World leaders don't want a repeat in Congo of the Rwanda-type genocide of 1994, which occurred four years after Uganda sponsored an invasion of Rwanda in 1990 and exacerbated traditional tension between Tutsis and the majority Hutus.

Sixteen international statesmen have sent an urgent appeal to the European Union (EU) asking for immediate armed intervention to prevent genocide in Congo.

In this instance, a Rwanda and Uganda-backed terrorist, Laurent Nkunda, has launched new fighting, forcing thousands of Congolese to flee from their homes.

Refugees arriving in Uganda report that Nkunda's forces have killed their relatives. This news should come as no surprise; Nkunda's chief of staff Bosco Ntaganda,
was already indicted in April 2008 by the International Criminal Court (ICC) on war crimes charges; it's only a question of time before Nkunda himself is also indicted.
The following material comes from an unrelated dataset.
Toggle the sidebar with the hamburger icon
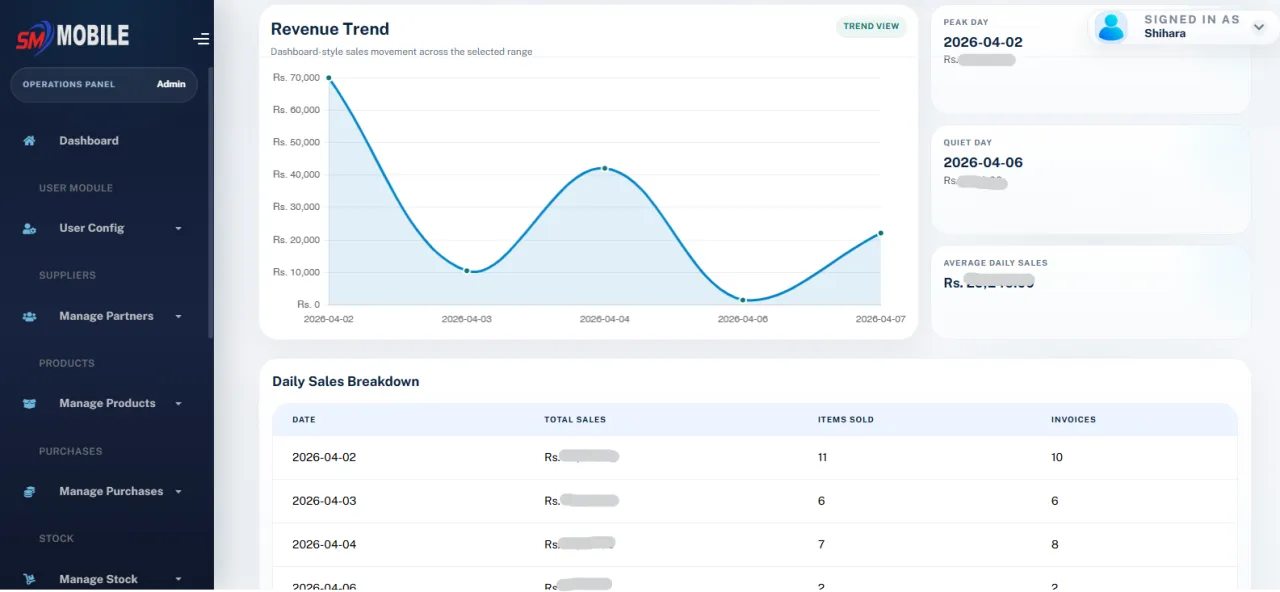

In 2002, Nkunda was a leader of another rebel army, the Rally for Congolese Democracy (RCD). When some soldiers mutinied in Kisangani, 150 of them were beheaded; their bodies were thrown into the Congo River, according to Human Rights Watch. This is the same man who now says he wants to "share" power with Congo's elected president Joseph Kabila.

This time, Nkunda's sponsors in Rwanda, Uganda and overseas should also be brought to book.

Congo has already lost more than five million civilians after earlier invasions from Uganda and Rwanda. In 2005, the International Court of Justice (ICJ) found Uganda liable for crimes against humanity and looting in Congo and awarded $10 billion compensation; not a penny has been paid, and instead there is more bloodshed and destruction.

Those leaders that signed the letter appealing to the EU include Bishop Desmond Tutu and ambassador Jan Egeland, the former Under Secretary general for humanitarian affairs at the United Nations.

The signatories say it will take too long for the United Nations to deploy additional troops for the 17,000 peacekeepers already stationed in Congo and the EU should intercede.

In separate remarks, Egeland has made it clear that there is a double standard when it comes to dealing with crises in Africa. "There was not this indecisiveness in the Balkans, Iraq or the wider Middle East," he has said.

Let’s hope the involvement of the 16 global leaders will generate some proper media attention --not the fawning propaganda by The New York Times and the BBC glorifying the terrorist army in recent weeks-- and shame the world into acting on behalf of the people of Congo, who are victims of foreign terrorist armies acting on behalf of Western mining and mineral interests.